A herança de Mandela, a volta do racismo e, ainda, os novos ricos e a corrupção, a AIDS e a opulência... Com a Copa do Mundo, acendem-se os refletores sobre um país que ainda tem muitas partidas para jogar. E que só poderá vencê-las se partir de um ponto...
Nelson Mandela completará 92 anos no dia 18 de julho, uma semana depois da final da Copa do Mundo. Para ele, votos de senilidade e pequenas bajulações (o mel no café): o velho capitão está desaparecendo e a África do Sul de hoje precisaria lembrar a fórmula da sua força tranquila.

◆ DADOS

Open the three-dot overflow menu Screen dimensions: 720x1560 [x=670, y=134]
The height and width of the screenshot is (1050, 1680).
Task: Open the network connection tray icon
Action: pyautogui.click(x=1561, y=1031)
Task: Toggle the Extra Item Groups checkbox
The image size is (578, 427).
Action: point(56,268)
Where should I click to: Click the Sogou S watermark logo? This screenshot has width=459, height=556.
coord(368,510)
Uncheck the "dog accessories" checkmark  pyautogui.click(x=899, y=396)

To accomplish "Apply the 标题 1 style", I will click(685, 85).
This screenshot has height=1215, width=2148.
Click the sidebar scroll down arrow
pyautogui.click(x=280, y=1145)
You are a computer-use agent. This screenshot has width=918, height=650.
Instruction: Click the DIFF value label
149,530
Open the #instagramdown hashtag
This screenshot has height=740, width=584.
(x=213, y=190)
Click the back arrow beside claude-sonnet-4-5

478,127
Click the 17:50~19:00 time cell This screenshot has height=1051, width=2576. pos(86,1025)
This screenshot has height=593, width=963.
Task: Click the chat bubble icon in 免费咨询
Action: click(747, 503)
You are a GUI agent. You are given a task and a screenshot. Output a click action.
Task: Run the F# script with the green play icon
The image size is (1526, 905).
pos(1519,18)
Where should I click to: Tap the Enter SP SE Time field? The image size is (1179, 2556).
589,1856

◆ OBJETIVO DA TAREFA
Você pode reescrever o trecho do texto sobre a África do Sul começando em "A herança de" e terminando em "de um ponto...", trocando "refletores" por "holofotes"?

◆ RESULTADO FINAL
A herança de Mandela, a volta do racismo e, ainda, os novos ricos e a corrupção, a AIDS e a opulência... Com a Copa do Mundo, acendem-se os holofotes sobre um país que ainda tem muitas partidas para jogar. E que só poderá vencê-las se partir de um ponto...